3, 2, 1... descenso de barrancos en el Pirineo de Lleida
Si alguien piensa que en el Pirineo sólo hay cimas, que cierre los ojos, coja aire y expire lentamente. Y, al llegar, que descienda un barranco. Este rincón de la naturaleza esconde mucho más que montañas: aquí, las sensaciones están aseguradas
Son las nueve de una mañana soleada todavía no demasiado calurosa. A pesar de estar a las puertas del verano, el frescor de primera hora aún se nota, y lo agradecemos. Ya tendremos ocasión, más tarde, de desear que suba la temperatura. Después de un invierno generoso en nevadas, el deshielo y las lluvias de la primavera han alimentado ríos y barrancos en las comarcas del Pirineo. Sus gélidas aguas serán hoy los caminos por los que discurriremos. Una forma distinta de descubrir –y disfrutar– el Pirineo.
Caminanos cerca de media hora desde donde hemos dejado el coche hasta llegar al punto de partida de nuestra aventura. Iniciaremos el descenso, en esta ocasión, en el barranco de Sant Pere, en el Pallars Jussà.
CON EL PRIMER PASO AL VACÍO, EL NUDO EN EL ESTÓMAGO SE CONVIERTE EN UN TORRENTE DE PULSACIONES
Neopreno, casco, arnés y cuerdas. Todo calculado al milímetro. Incluso para los más temerosos, como yo, lo que parece una empresa casi imposible se convierte en una experiencia liberadora.

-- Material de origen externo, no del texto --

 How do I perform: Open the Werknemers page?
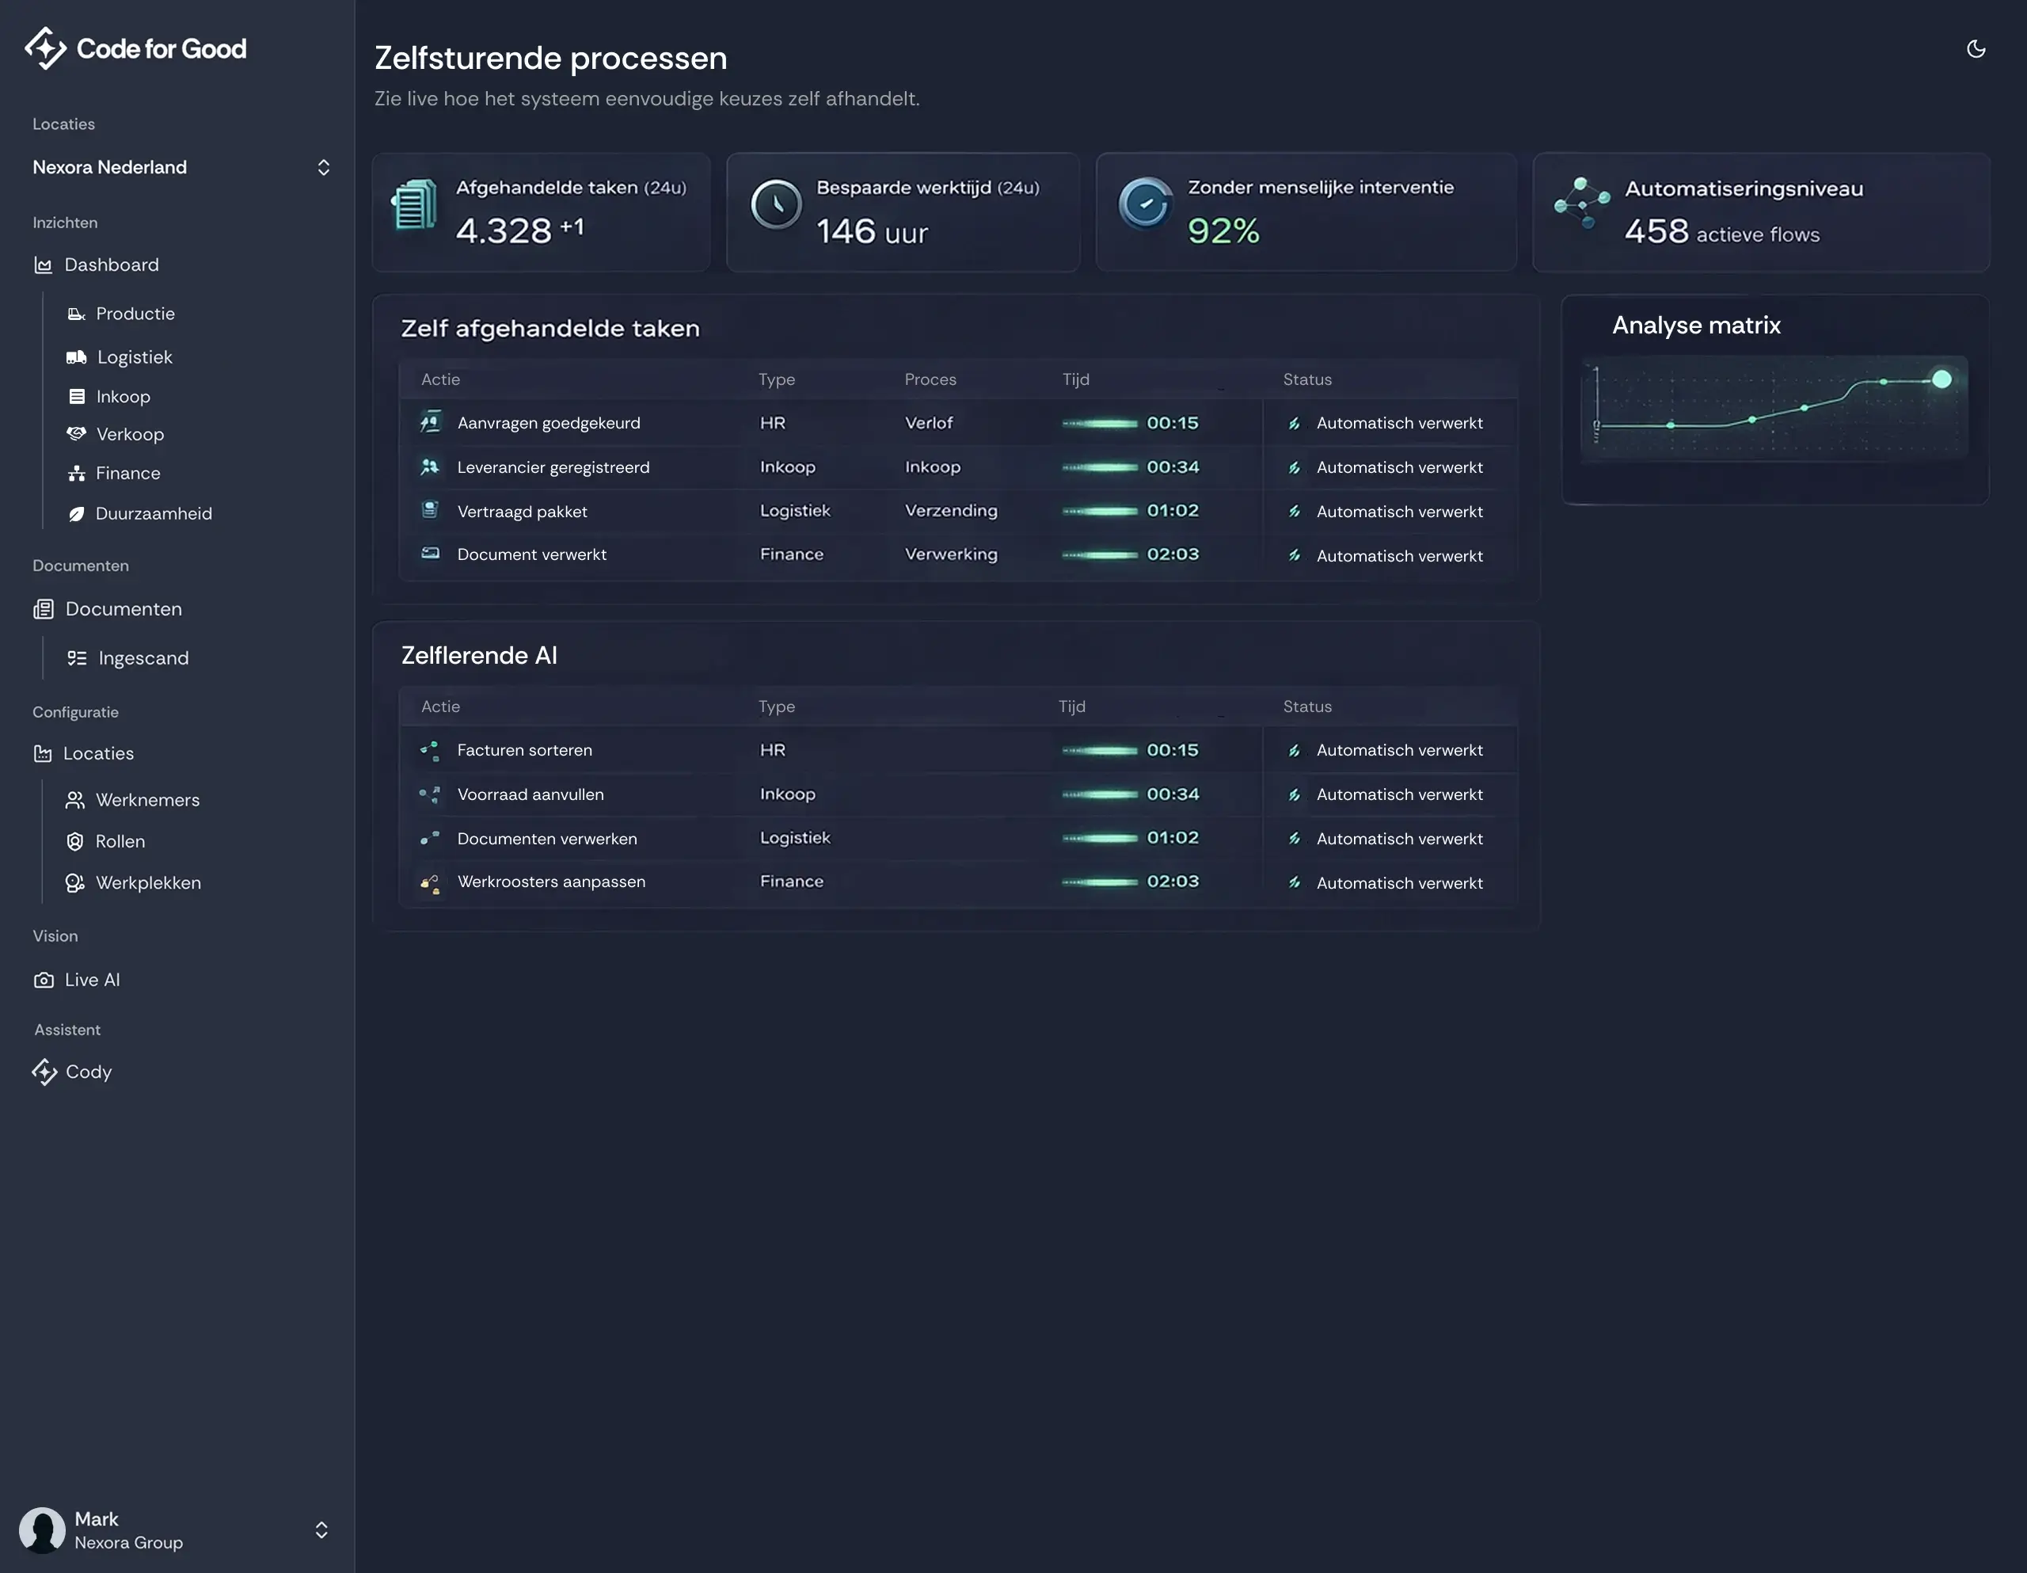[x=148, y=800]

Aunque el inevitable nudo en el estómago nos acompaña hasta el primer salto, pronto se convierte en un torrente de pulsaciones una vez damos el paso al vacío y los pies, seguidos del resto del cuerpo, se zambullen en el agua. Vamos acompañados de Lluís, que no sólo es nuestro guía. Es también la persona en la que debemos confiar, casi ciegamente. Él nos da
tranquilidad en los rápeles (un sistema de descensos verticales) con los que sorteamos desniveles imposibles de saltar. En las balsas que son suficientemente profundas para hacer el salto, nos dirá desde dónde saltar y dónde debemos apuntar. Y, casi más importante, nos aportará la suficiente confianza para hacerlo.

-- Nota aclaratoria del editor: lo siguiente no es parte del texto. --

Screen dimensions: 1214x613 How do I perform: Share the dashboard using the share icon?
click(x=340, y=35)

Pasado el primer examen, experimentamos saltos, toboganes caprichos de la erosión por los que nos dejamos caer con los brazos cruzados en el pecho, descensos en cuerda por verticales paredes en las que nunca parece que pueda tocar el sol, pasadizos de roca con los pies siempre en el agua... Uno tras otro, cada uno de los obstáculos se convierte en un nuevo reto a superar. Y los rebasamos ya que, de entre otras cosas, una vez empezado, no hay vuelta atrás.
A lo largo del recorrido, nos acompañan tanto el silencio, sólo roto por los gritos con sabor a adrenalina, como el eco del chapotear que sube entre los acantilados. En algunos tramos, éstos se levantan a la izquierda y, en otros, a la derecha, como si el agua quisiera escapar de su inevitable curso para unirse a los buitres que giran en las alturas.
Tres horas después, llegamos al final del recorrido con una sonrisa dibujada en la cara. Ojalá no se acabara aquí. O al menos, como si se tratara de una atracción de feria, pudiéramos comprar otro viaje y, sin hacer cola, repetir de nuevo.